**YOUR OBJECTIVE**
Whenever a picture appears in the listing below, leave it out, and copy exactly the lines from the one containing "The height and" through the end.

· · · · · · ·

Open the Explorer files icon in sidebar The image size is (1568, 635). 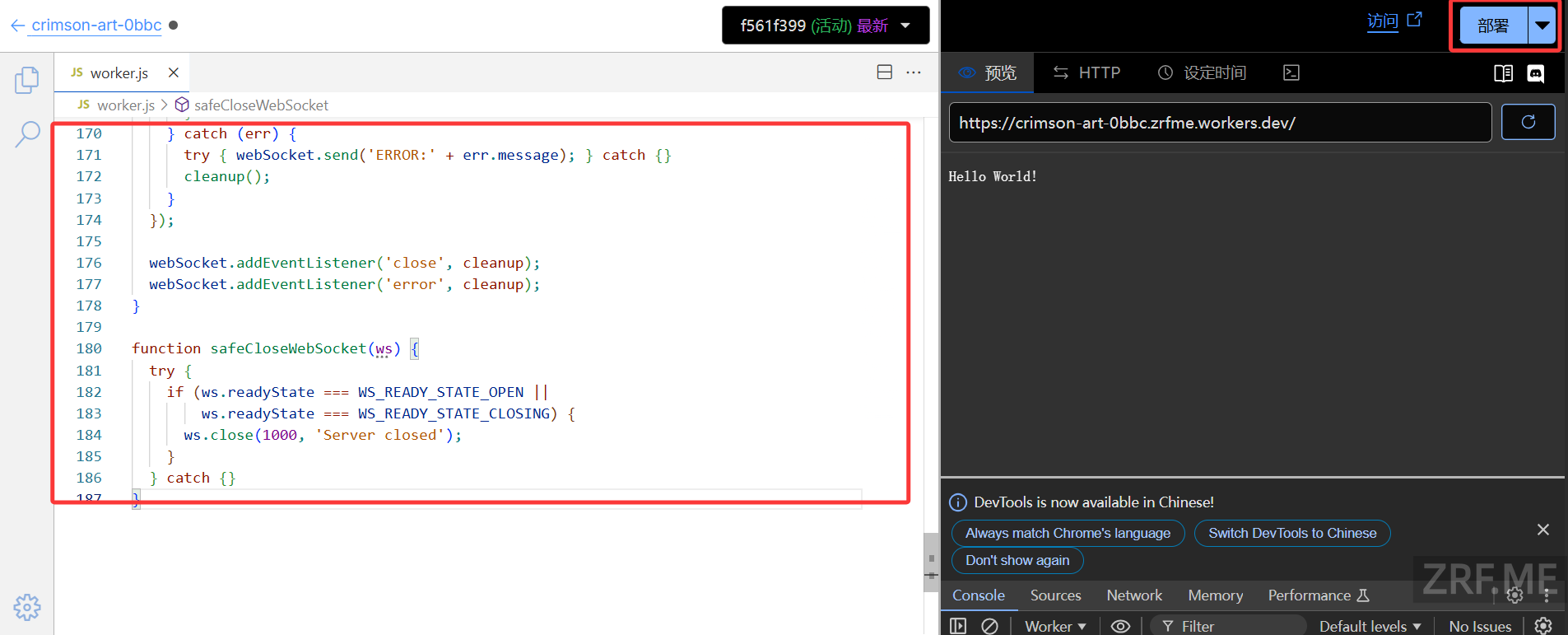26,80
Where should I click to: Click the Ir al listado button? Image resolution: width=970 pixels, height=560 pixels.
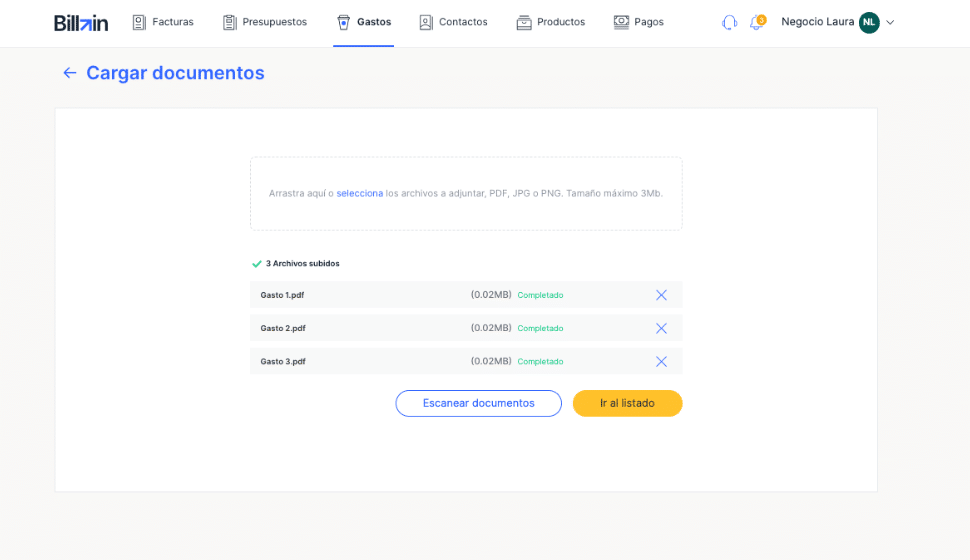[x=627, y=403]
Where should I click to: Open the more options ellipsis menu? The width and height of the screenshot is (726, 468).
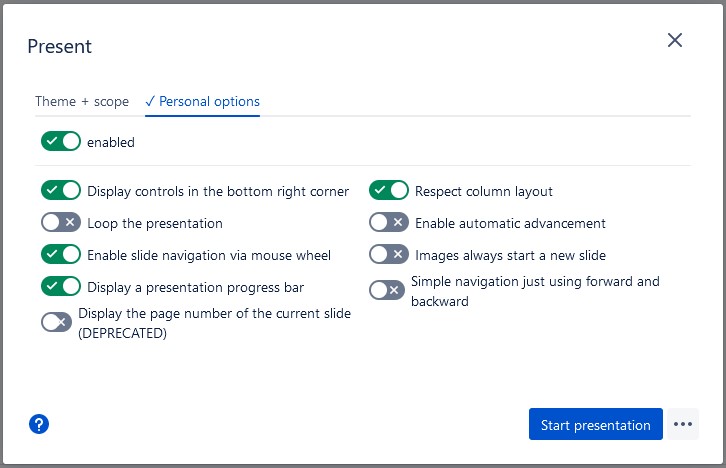[683, 424]
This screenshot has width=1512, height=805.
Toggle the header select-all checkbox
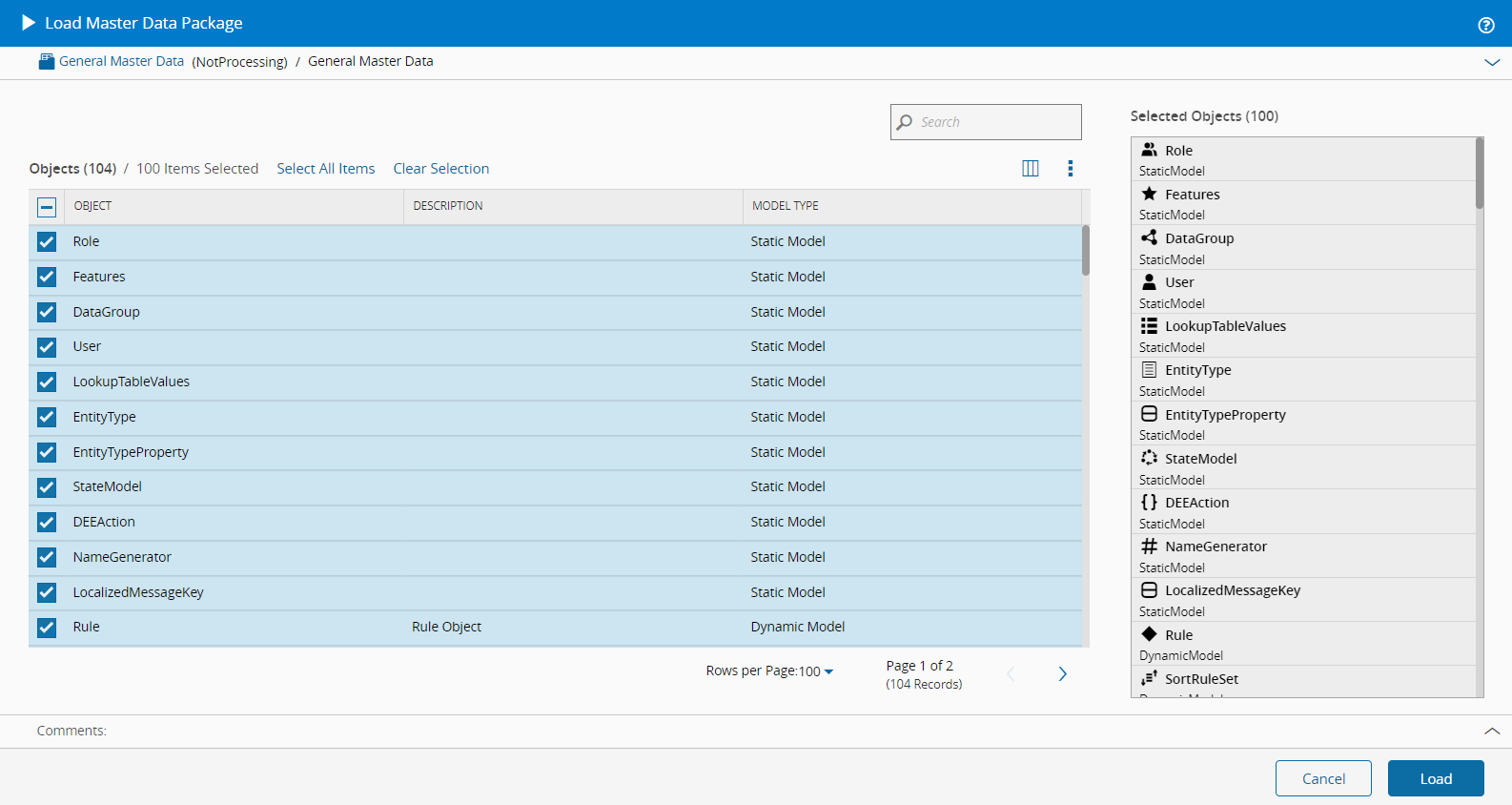click(47, 207)
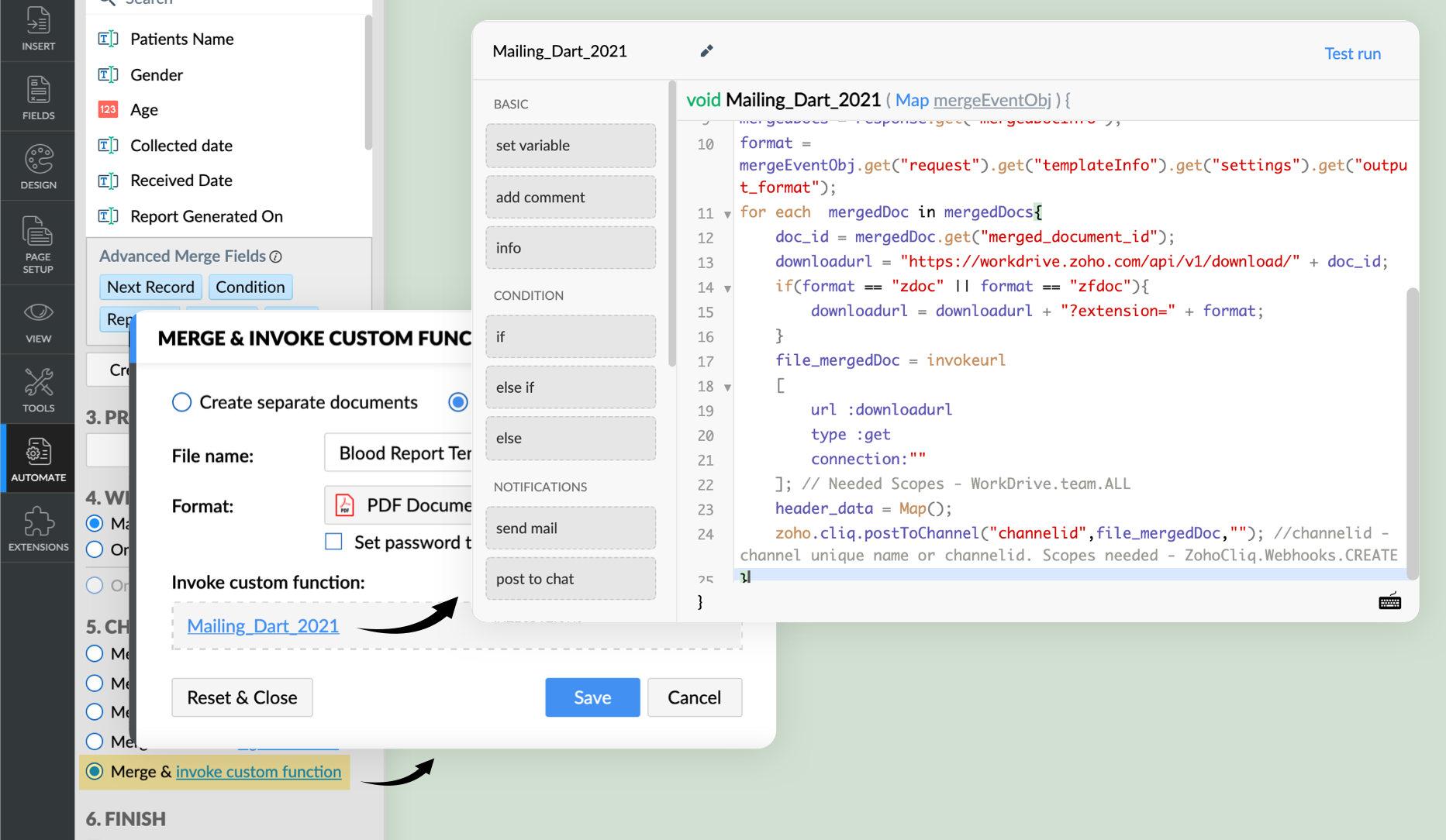Select Merge & invoke custom function radio
The width and height of the screenshot is (1446, 840).
coord(95,772)
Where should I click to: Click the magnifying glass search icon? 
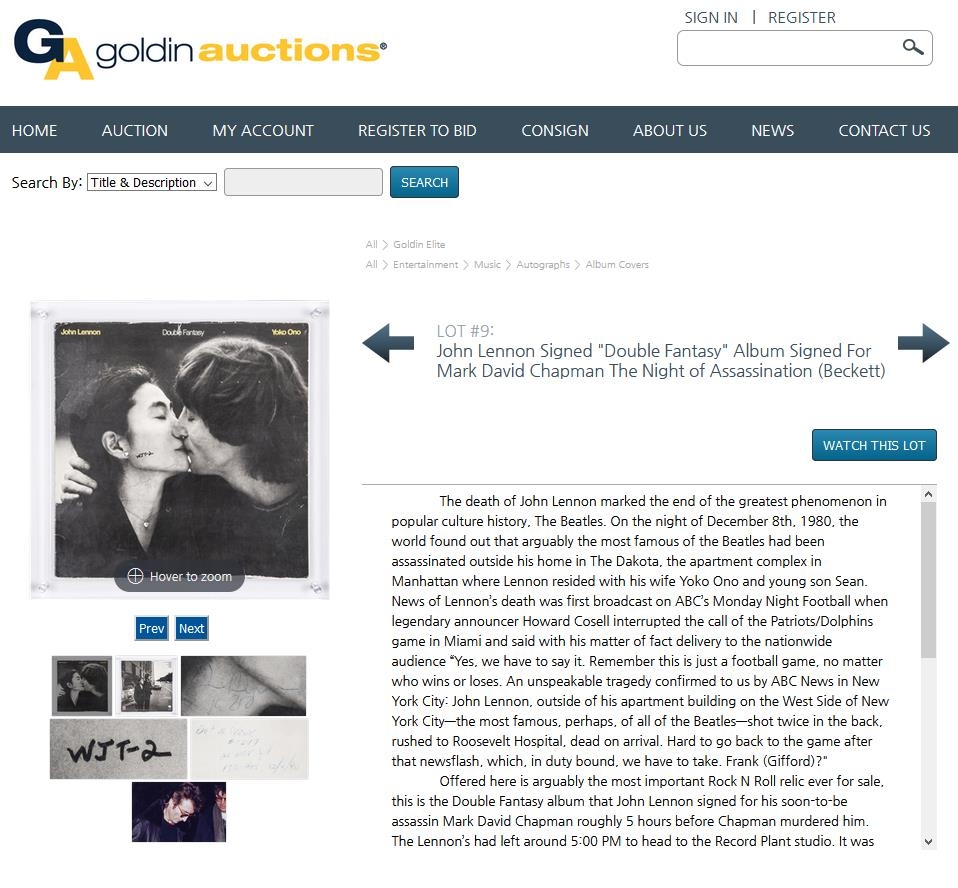click(x=913, y=47)
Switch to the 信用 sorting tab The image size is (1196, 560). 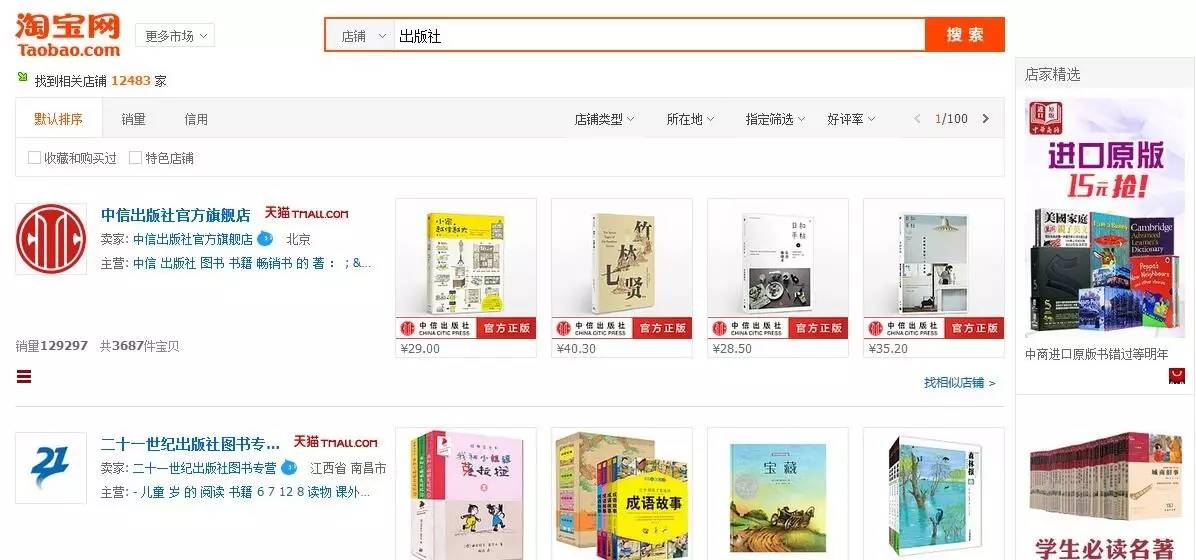(196, 119)
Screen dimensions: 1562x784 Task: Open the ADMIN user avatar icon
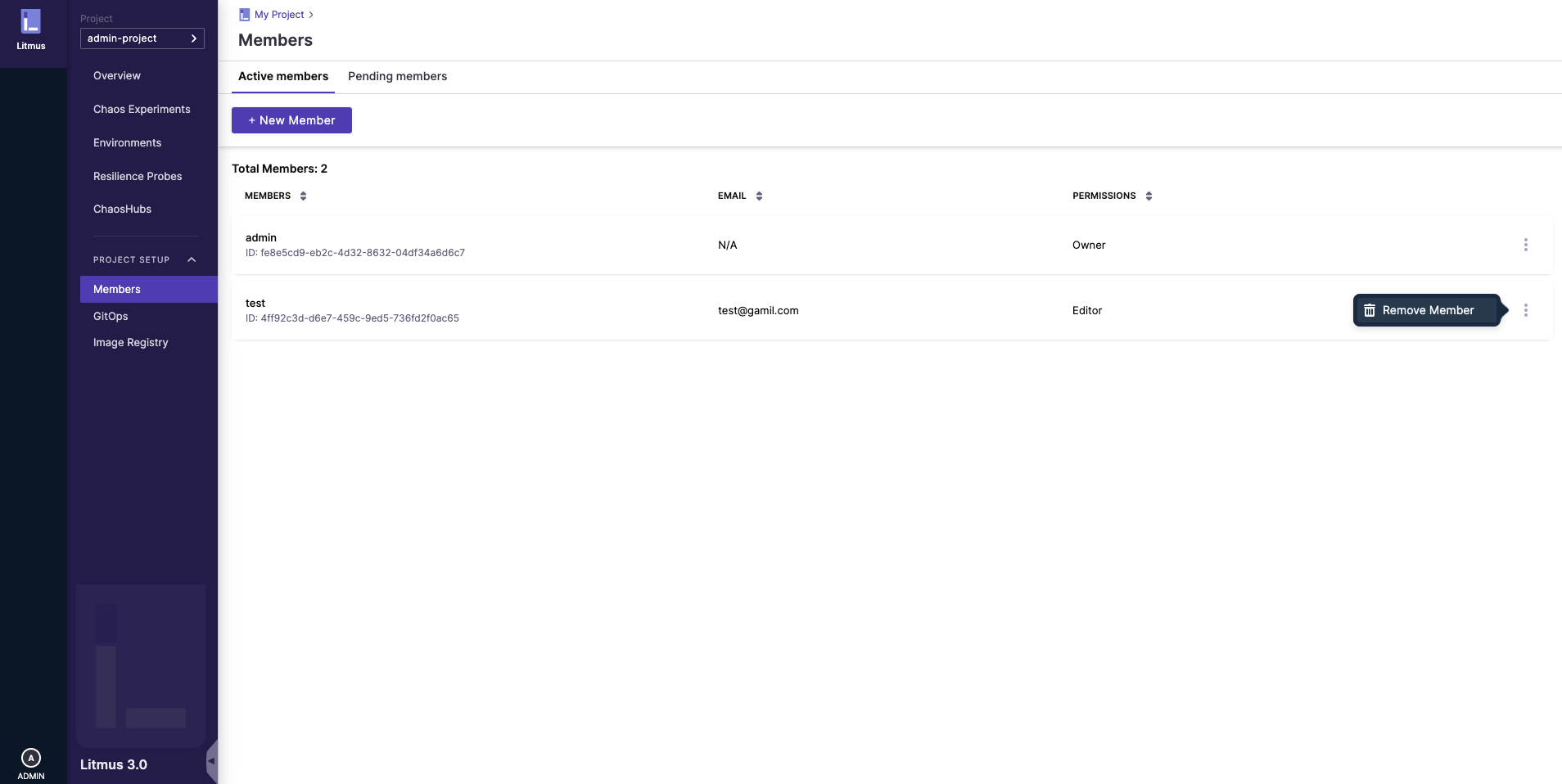point(30,758)
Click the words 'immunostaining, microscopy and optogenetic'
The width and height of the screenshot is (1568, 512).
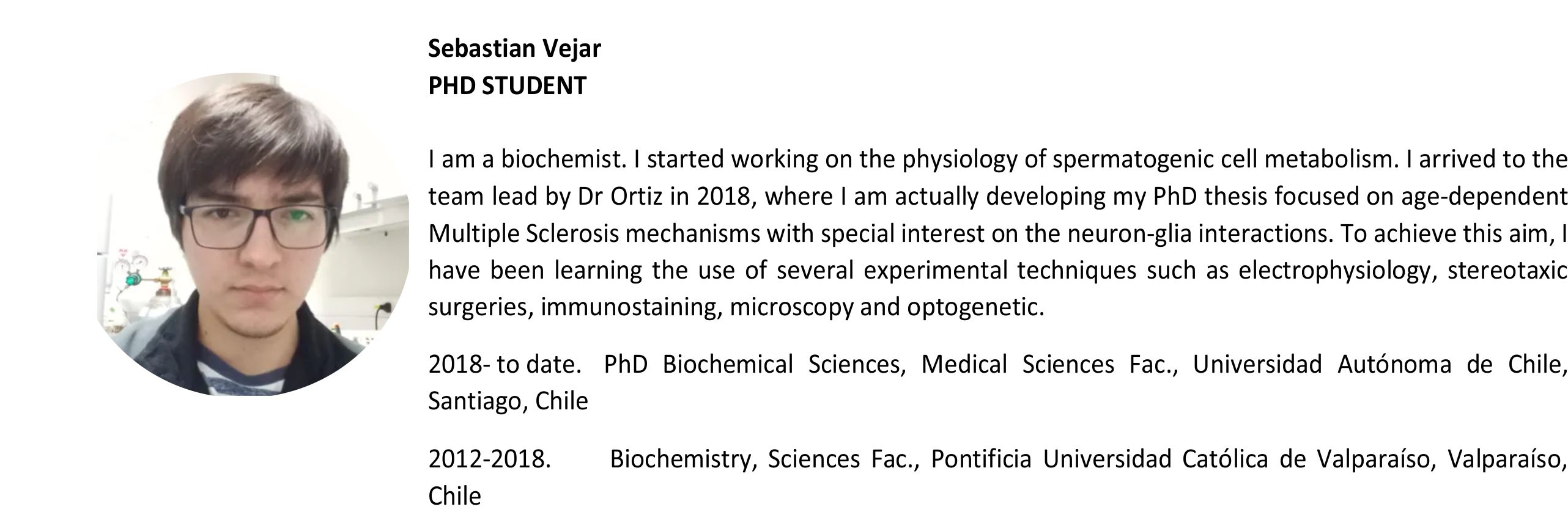coord(791,307)
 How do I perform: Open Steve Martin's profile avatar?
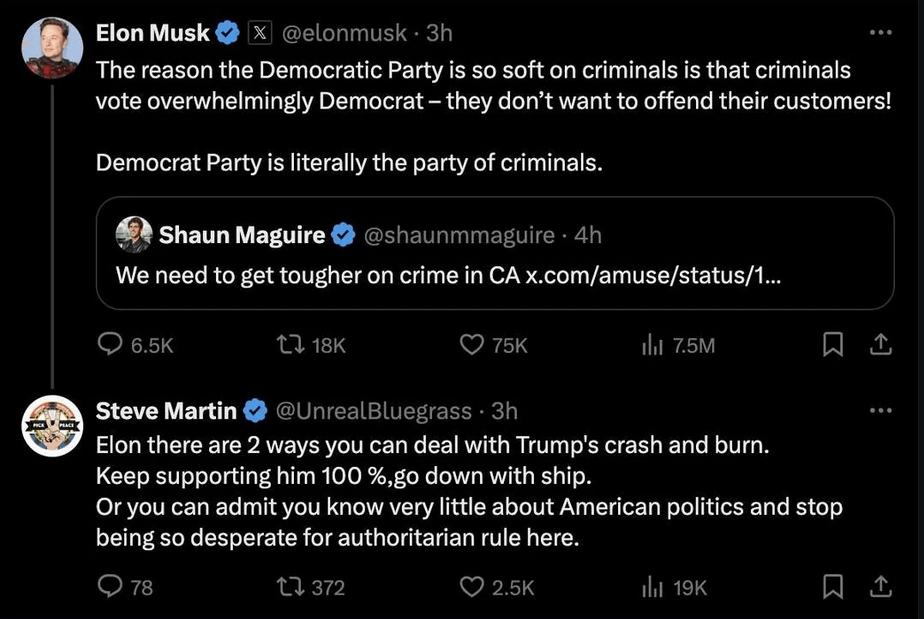tap(52, 426)
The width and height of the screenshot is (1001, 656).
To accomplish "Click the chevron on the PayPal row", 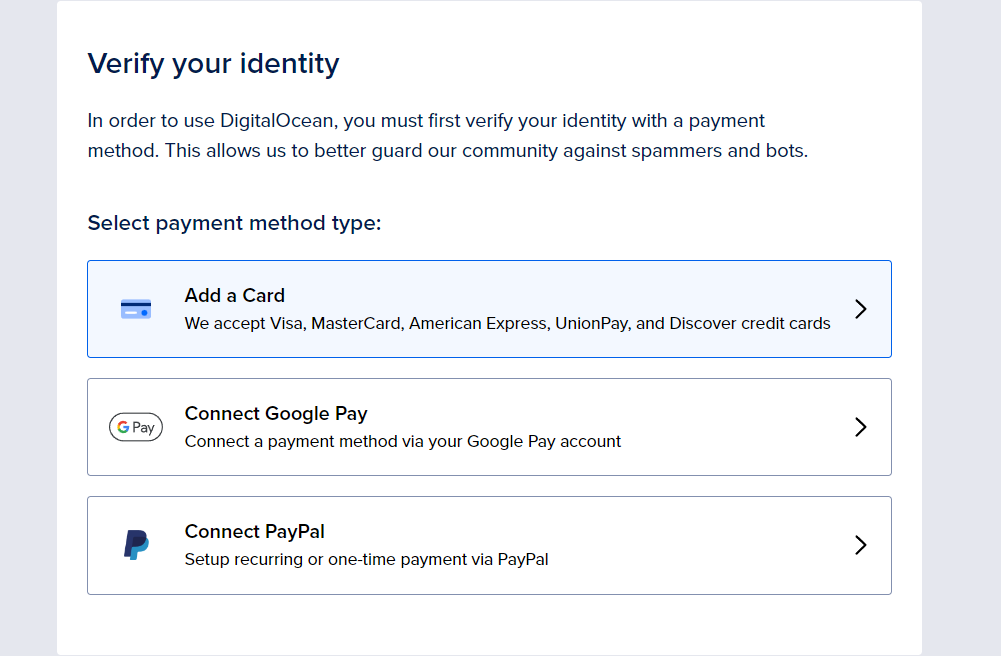I will pyautogui.click(x=860, y=545).
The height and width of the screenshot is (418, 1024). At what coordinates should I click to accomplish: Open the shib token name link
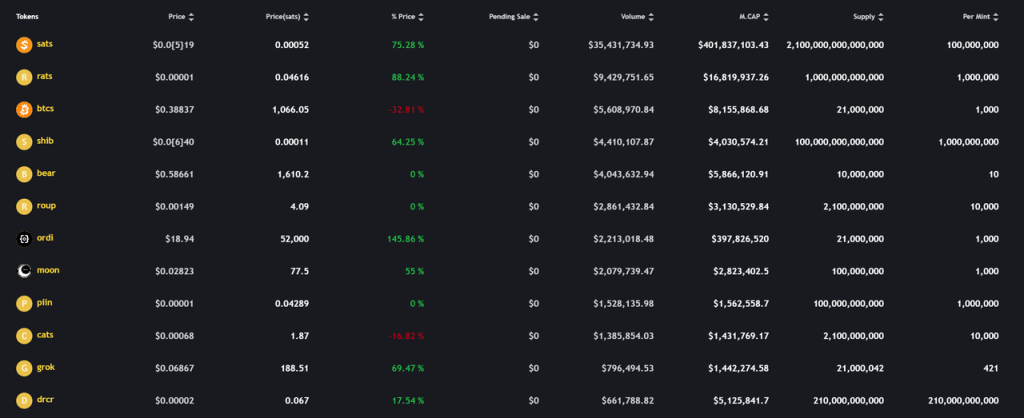pos(45,140)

· · · · · · ·

**ANSWER SPACE**
The height and width of the screenshot is (418, 1024). At what coordinates should I click to accomplish: Open the shib token name link
pos(45,140)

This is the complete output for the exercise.